女神様は、ゆったりと目を細め、私を見ます。

 「贈り物、ですか?」



 それは、御遣いとして充分に動けるように、という女神様からの気遣いでありました。

 一つは、『家柄と容姿』。それなりに裕福で、私が御遣いとして何かをする際に、十全にサポートできる環境の家に生まれさせてくださるということでした。

容姿は美しいに越したことはありません!というのは女神様の弁です。神様が美しいものがお好きというのは、案外本当なのかもしれません。

 そして、もう一つは、『叡知の本』。これは女神様の知恵の集大成で、私の元いた世界の知識が、転生先の世界ではどういう形になっているのかが書かれている本だという事でした。

 わかりやすく説明しますと、例えば元の世界でのジャガイモ。これを叡知の本で調べると、転生先ではピティエの実というものになるとのこと。

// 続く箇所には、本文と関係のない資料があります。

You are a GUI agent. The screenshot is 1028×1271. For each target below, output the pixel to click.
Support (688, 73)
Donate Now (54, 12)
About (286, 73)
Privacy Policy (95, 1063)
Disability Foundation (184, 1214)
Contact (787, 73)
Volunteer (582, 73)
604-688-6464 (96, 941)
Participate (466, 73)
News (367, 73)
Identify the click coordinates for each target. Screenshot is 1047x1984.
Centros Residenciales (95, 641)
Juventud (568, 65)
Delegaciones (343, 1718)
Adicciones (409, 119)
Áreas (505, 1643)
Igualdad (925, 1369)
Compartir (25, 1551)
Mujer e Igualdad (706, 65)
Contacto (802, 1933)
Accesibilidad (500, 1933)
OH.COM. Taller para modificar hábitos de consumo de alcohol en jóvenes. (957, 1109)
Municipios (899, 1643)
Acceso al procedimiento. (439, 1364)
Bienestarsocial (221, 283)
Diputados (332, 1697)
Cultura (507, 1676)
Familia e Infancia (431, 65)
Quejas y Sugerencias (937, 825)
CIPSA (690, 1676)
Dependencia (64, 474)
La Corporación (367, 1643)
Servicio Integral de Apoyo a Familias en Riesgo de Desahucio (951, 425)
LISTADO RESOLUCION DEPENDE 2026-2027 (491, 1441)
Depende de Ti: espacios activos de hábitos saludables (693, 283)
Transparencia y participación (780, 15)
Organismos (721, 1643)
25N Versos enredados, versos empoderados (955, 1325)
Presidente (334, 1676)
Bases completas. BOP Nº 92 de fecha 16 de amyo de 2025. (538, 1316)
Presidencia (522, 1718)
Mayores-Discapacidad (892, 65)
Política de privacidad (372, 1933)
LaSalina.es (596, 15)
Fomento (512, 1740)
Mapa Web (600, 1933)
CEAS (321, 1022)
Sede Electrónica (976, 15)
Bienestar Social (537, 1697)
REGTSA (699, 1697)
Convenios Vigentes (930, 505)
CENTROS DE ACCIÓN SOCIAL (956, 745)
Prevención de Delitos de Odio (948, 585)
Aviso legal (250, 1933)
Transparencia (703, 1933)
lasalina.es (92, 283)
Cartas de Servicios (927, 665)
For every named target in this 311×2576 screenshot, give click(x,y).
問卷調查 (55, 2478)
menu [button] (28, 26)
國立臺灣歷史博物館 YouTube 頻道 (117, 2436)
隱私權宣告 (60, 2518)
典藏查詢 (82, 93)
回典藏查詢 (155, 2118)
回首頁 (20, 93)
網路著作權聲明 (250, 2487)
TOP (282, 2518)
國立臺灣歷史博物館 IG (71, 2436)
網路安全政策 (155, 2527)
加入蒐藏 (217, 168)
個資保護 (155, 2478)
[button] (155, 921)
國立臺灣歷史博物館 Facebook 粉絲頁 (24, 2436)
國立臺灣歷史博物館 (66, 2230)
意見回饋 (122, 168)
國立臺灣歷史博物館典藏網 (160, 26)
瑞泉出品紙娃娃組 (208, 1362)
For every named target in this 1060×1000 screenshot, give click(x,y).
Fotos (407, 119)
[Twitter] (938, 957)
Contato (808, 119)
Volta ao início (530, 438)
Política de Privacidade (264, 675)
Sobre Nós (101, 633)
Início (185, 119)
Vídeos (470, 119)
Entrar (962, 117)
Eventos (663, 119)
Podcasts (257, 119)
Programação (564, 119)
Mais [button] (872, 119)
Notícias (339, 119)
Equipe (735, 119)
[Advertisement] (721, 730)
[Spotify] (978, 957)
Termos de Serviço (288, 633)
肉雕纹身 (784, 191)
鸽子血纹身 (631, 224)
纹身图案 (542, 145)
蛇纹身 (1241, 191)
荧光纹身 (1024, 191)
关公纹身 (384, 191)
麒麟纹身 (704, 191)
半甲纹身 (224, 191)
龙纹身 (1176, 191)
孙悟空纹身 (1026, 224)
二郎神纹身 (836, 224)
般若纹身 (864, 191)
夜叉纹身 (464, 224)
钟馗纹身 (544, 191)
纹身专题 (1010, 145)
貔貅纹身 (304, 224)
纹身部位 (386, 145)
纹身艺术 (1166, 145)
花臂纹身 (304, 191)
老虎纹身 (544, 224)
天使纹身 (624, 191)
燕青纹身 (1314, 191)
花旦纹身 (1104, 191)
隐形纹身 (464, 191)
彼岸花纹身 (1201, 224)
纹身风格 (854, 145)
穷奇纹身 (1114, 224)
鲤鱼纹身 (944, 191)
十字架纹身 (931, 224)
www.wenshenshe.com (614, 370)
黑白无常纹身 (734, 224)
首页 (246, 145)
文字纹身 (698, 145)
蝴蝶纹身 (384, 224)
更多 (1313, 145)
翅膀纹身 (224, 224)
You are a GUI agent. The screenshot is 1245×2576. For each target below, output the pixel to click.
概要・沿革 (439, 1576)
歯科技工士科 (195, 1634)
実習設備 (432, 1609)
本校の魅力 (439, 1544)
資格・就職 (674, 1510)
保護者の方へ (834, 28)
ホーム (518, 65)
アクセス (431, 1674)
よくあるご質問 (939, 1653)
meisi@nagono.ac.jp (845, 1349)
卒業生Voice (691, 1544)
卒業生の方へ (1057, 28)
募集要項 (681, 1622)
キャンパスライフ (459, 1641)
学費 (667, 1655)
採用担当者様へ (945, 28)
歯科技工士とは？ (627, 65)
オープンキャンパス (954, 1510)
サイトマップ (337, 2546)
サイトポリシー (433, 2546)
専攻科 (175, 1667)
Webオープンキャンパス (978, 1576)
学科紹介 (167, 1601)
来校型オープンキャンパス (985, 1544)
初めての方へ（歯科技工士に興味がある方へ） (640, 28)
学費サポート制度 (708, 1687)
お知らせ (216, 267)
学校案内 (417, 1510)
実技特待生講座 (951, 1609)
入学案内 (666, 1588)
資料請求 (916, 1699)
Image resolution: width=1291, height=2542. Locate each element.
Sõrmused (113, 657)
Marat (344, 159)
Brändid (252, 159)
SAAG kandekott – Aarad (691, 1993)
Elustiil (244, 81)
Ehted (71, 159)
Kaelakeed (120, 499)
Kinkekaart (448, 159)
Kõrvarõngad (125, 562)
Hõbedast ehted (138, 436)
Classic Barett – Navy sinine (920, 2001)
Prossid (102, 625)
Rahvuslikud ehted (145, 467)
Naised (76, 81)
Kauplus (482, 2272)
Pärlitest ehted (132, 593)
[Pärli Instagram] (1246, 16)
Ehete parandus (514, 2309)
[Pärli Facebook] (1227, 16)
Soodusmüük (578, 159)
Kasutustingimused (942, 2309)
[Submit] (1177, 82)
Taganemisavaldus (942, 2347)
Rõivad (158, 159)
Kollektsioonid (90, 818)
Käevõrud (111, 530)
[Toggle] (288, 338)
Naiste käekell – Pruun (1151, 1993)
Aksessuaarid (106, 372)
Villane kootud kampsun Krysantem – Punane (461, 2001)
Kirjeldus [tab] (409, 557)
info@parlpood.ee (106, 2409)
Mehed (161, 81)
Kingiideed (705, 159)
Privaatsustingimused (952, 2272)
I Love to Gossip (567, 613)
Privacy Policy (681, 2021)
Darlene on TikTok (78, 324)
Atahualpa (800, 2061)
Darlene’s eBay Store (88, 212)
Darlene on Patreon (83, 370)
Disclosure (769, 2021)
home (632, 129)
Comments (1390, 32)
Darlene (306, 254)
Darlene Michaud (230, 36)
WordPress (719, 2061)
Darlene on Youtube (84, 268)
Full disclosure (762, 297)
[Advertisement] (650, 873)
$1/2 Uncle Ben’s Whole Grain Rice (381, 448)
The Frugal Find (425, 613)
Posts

見た目も図で描かれていて、ピティエはジャガイモとそう変わらなかったのですが、元の世界の植物と味や香りが同じでも、見た目が異なるものも幾つかあるようでした。

 とても面白そうです…女神様すごい。


 じっくりと眺めていると、そんな私を見て、微笑ましそうに、しかし申し訳なさそうに、女神様は仰いました。

 「御遣いといえど、人並外れた能力を与えることはできません。ですから、どうかこの知恵を武器に、貴女の力で道を切り開いてください」


 どうか、貴女の生に幸多からんことを。




 「お嬢様…?お嬢様、お支度終わりましたよ、お嬢様~?」


 はっと、エマの声で我に返る。いけません、ぼんやりしてしまいました。

 「ありがとうございます、エマ。」

 エマのおかげで、叡知の本について思い出すことができました。

 言葉にはしませんでしたが、ニッコリと笑ってお礼をすれば、エマは支度の礼ととったようで、はい!と元気に返事をしました。


 孫がいたらこんな感じだったのかしら…なんて、エマを見て、そんなことを思いました。